Je nachdem, wo du die Spiele hin installiert hast, könnte schlicht die entsprechende Partition kaputt gegangen sein.

Oder irgendjemand aus deinem Umfeld hat sich einen "Scherz" erlaubt oder eine erzieherische Maßnahme durchgeführt.


----------



## Rabowke (26. Januar 2016)

Scherz sei mal dahin gestellt, aber findest du die Festplatte bzw. die Partition, auf der Steam und die anderen Anbieter installiert wurden, in der Computer Übersicht?

Ggf. ist wirklich die Partitionszuordnung defekt und/oder Kabel der Festplatte lose/defekt?

Ein paar mehr Informationen wären sicherlich hilfreich ...


----------



## Canny (26. Januar 2016)

also defekt denke ich mal is nix... sämtliche andere Dateien auf der Platte (Fotots, Musik etc) sind vorhanden.. installieren grad GTA V neu und es scheint alles zu funktionieren.

Ich habe Panda Free Antivir mal nen komplett check machen lassen und es ist alles in Ordnung laut dem Programm.


----------



## Canny (26. Januar 2016)

was würdet ihr denn mit eurem System machen falls Euch das mal passiert wäre... Windows neu machen? Was anderes oder nix?


----------



## MichaelG (26. Januar 2016)

*Daten von Steam,Uplay,Origin inkl. Spiele plötzlich weg ????*

Win komplett neu aufsetzen. Und natürlich wieder Virenscanner.


----------



## Canny (26. Januar 2016)

hatt ich mir auch schon gedacht.
danke für die Hilfe


----------



## Chemenu (26. Januar 2016)

Canny schrieb:


> was würdet ihr denn mit eurem System machen falls Euch das mal passiert wäre... Windows neu machen? Was anderes oder nix?

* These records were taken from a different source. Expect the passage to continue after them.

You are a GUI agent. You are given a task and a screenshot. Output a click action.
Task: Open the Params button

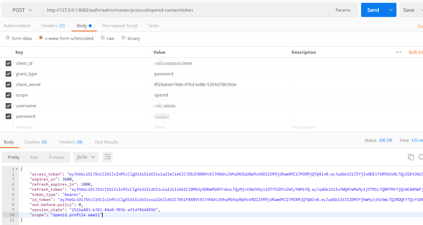(x=343, y=10)
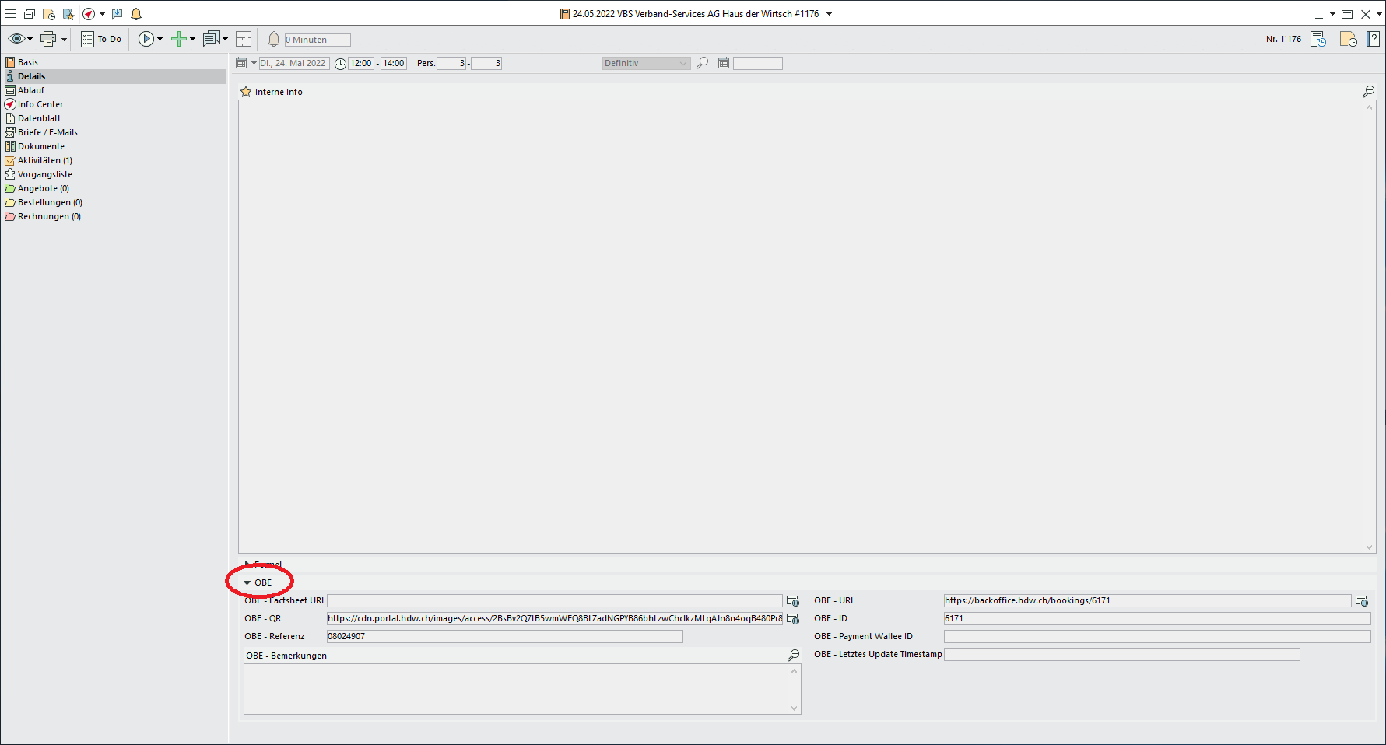Screen dimensions: 1386x745
Task: Open the hamburger menu in title bar
Action: (x=10, y=14)
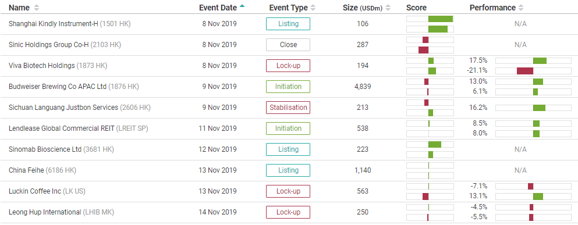578x225 pixels.
Task: Open Leong Hup International entry
Action: tap(61, 212)
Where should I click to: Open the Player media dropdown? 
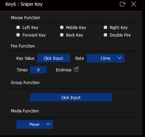35,124
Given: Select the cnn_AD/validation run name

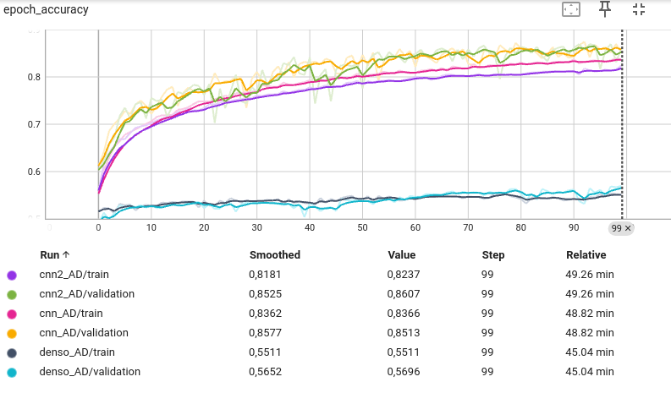Looking at the screenshot, I should tap(83, 333).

Natürlich ein Backup einspielen. 

Und dann mit der Fehlersuche beginnen. Anfangen würde ich mal mit der Ereignisanzeige. 
Daten verschwinden ja nicht mal einfach so aus Spaß... Vor allem, Du sagst die Anwendungen waren wirklich deinstalliert? Oder doch nur die Dateien nicht mehr vorhanden? 
Das ist ja schon ein Unterschied ob Dateien nicht mehr da sind (evtl. aus Versehen überschrieben/gelöscht) oder ob wirklich Anwendungen deinstalliert worden sind.


----------



## Rabowke (26. Januar 2016)

Danke Chemenu ... ich find es immer witzig, wenn das eigentliche Problem nicht angegangen wird. So ein Systemabsturz bzw. Verlust von Daten kommt ja nicht von ungefähr.


----------